If the guy blows you off and doesn’t seem to want to expediate the proccess or keep an open line of communication with you then complain to the owner of the shop about their crappy business practices and ask him straightly “What are you going to do about it!”
He’ll either try to help you out or try to get rid of you. If he tries to get rid of you because he considers your unit a hassle then he should give it back with no labor charges since they failed to fix it. He may just do that to cut his losses. If he won’t give it back without wanting yo charge you then tell him he’s obligated to fix it and you’ll be calling every day for an update on it’s progress.

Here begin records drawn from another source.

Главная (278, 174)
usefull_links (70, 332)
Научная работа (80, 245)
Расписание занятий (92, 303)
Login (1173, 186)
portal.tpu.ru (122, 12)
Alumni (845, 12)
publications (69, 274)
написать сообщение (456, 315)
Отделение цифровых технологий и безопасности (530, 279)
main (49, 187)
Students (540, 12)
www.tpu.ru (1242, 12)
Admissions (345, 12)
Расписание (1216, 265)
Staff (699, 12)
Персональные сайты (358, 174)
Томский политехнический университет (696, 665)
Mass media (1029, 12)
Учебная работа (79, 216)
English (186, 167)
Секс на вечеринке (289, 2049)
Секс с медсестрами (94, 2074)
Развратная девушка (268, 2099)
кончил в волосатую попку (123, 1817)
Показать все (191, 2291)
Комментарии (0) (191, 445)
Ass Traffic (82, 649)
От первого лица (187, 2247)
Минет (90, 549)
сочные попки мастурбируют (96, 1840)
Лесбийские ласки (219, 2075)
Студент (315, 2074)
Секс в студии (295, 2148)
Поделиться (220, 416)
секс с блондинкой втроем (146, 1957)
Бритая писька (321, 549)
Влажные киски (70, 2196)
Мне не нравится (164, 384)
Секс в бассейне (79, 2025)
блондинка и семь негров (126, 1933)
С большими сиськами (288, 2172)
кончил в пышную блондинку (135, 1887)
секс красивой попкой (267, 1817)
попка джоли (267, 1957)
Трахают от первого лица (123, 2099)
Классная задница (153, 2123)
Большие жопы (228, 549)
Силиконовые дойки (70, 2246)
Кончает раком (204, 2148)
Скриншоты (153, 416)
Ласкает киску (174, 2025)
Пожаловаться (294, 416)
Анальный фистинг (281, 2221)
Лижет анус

  1. You never let anyone hold onto something more than a week. If they don’t guarantee it’s finished in a week, you don’t take the item in.

  2. Document everything.

  3. Take them to small claims court if they fail to live up to their written agreement.

So at this point, you might be lucky to have done 2 and can do 3.

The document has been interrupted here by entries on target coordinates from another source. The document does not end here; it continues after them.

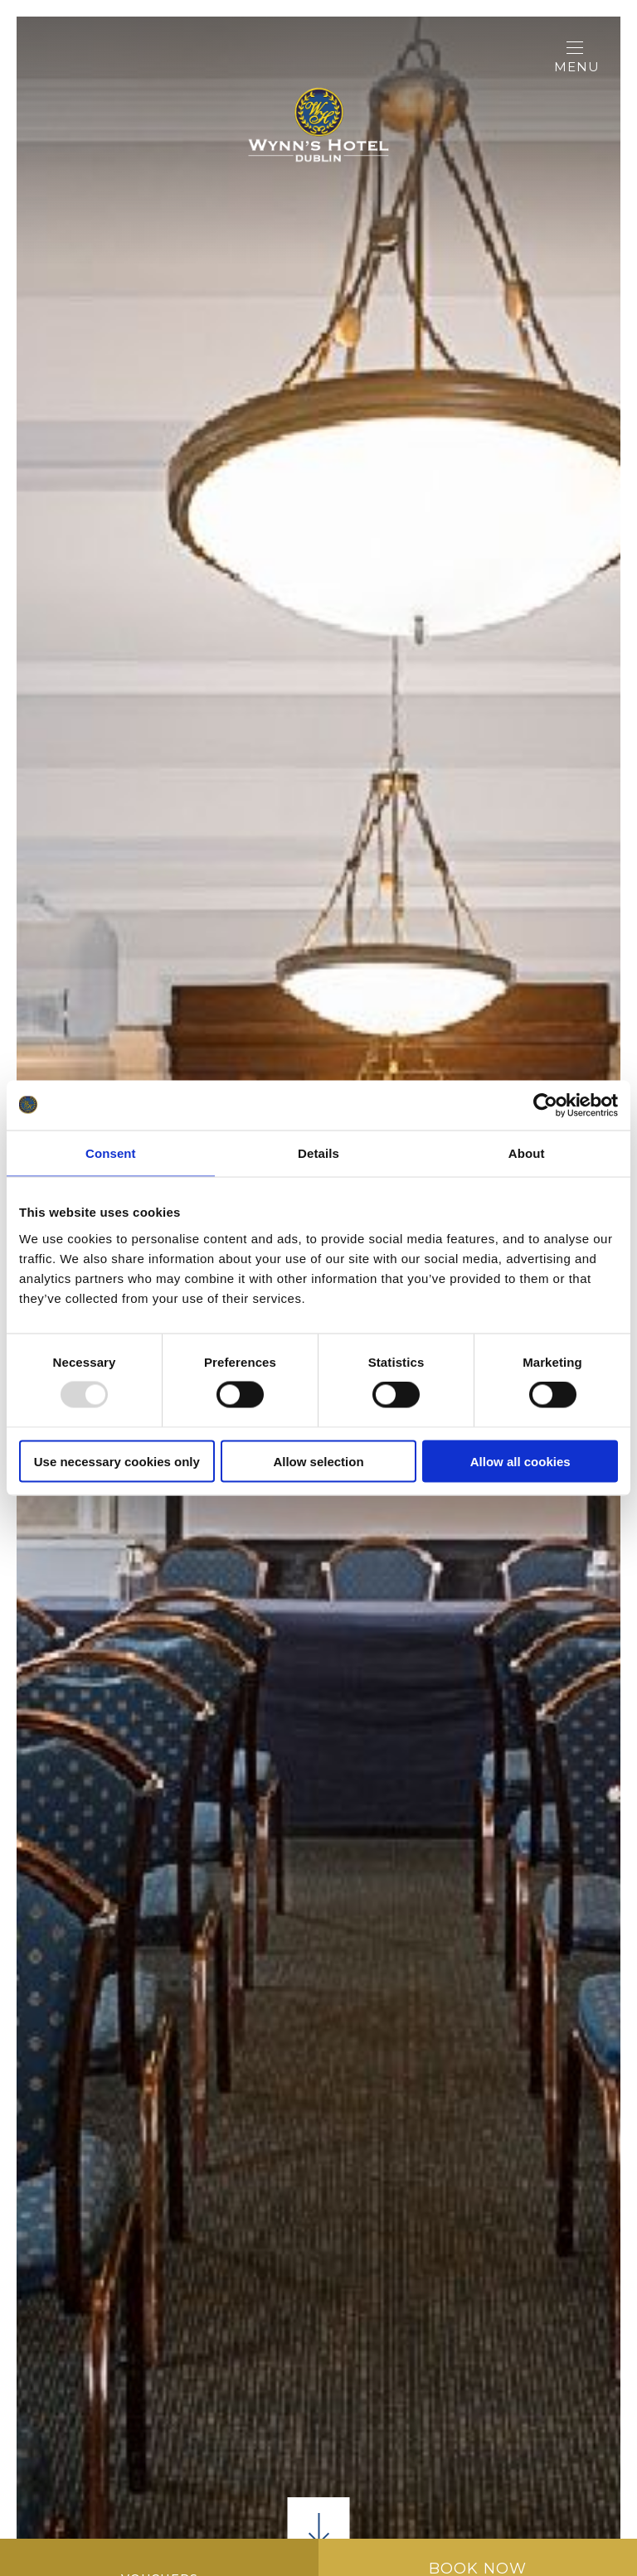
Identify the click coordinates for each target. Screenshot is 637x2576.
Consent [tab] (110, 1153)
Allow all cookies (520, 1461)
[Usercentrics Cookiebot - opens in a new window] (545, 1105)
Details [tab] (318, 1153)
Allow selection (318, 1461)
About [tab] (526, 1153)
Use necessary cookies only (117, 1461)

It’s tough to get good service on older analog equipment. One shop gave up on my beloved Akai RtR, but once a schematic was found, I repaired it. You might want to seek your local chapter of ARRL (American Radio Relay League) as some ham operators are skilled in electronics and love fixing older equipment simply to keep it alive. Good luck.

Thanks for the advice folks!

There are no authorized dealers within 1000 miles of me, I’m sorry to say. Also, Hafler does not support their older equipment at all, other than keeping schematics around and being nice about recommending sources for parts.

I’ve never heard of an electronics repair place that has a week turn around.

I am preparing for small claims court if necessart. I sure hope it won’t come to that!

For now, I’m going to follow Hampshire’s advice.

For cryin out loud, it’s a STEREO! It has two IDENTICAL circuits. Any idiot with an oscilloscope, a function generator, and half a brain should be able to trace the signal through each side and figure out where the bad component is in all of about 10 minutes, and this assumes that they have limited technical knowledge and just compare the signals on identical components.

If these guys have no board level troubleshooting skills to speak of, they really shouldn’t be in the electronics repair business.

At this point they’ve probably buggered it up to the point where they’ll never be able to fix it. I know if it were my stereo I would be down there screaming bloody hell into the owner’s face and probably wouldn’t leave until they had the thing fixed at their cost in parts. I don’t think it’s possible for them to have screwed it up more than they have.

You have my sympathies. I hope it doesn’t come down to legal action being required.

Even if the closest authorized repair place is 1000 miles away you may want to contact them and see about shipping it to them. If you call them you may actually get a hold of someone with better service than what your getting.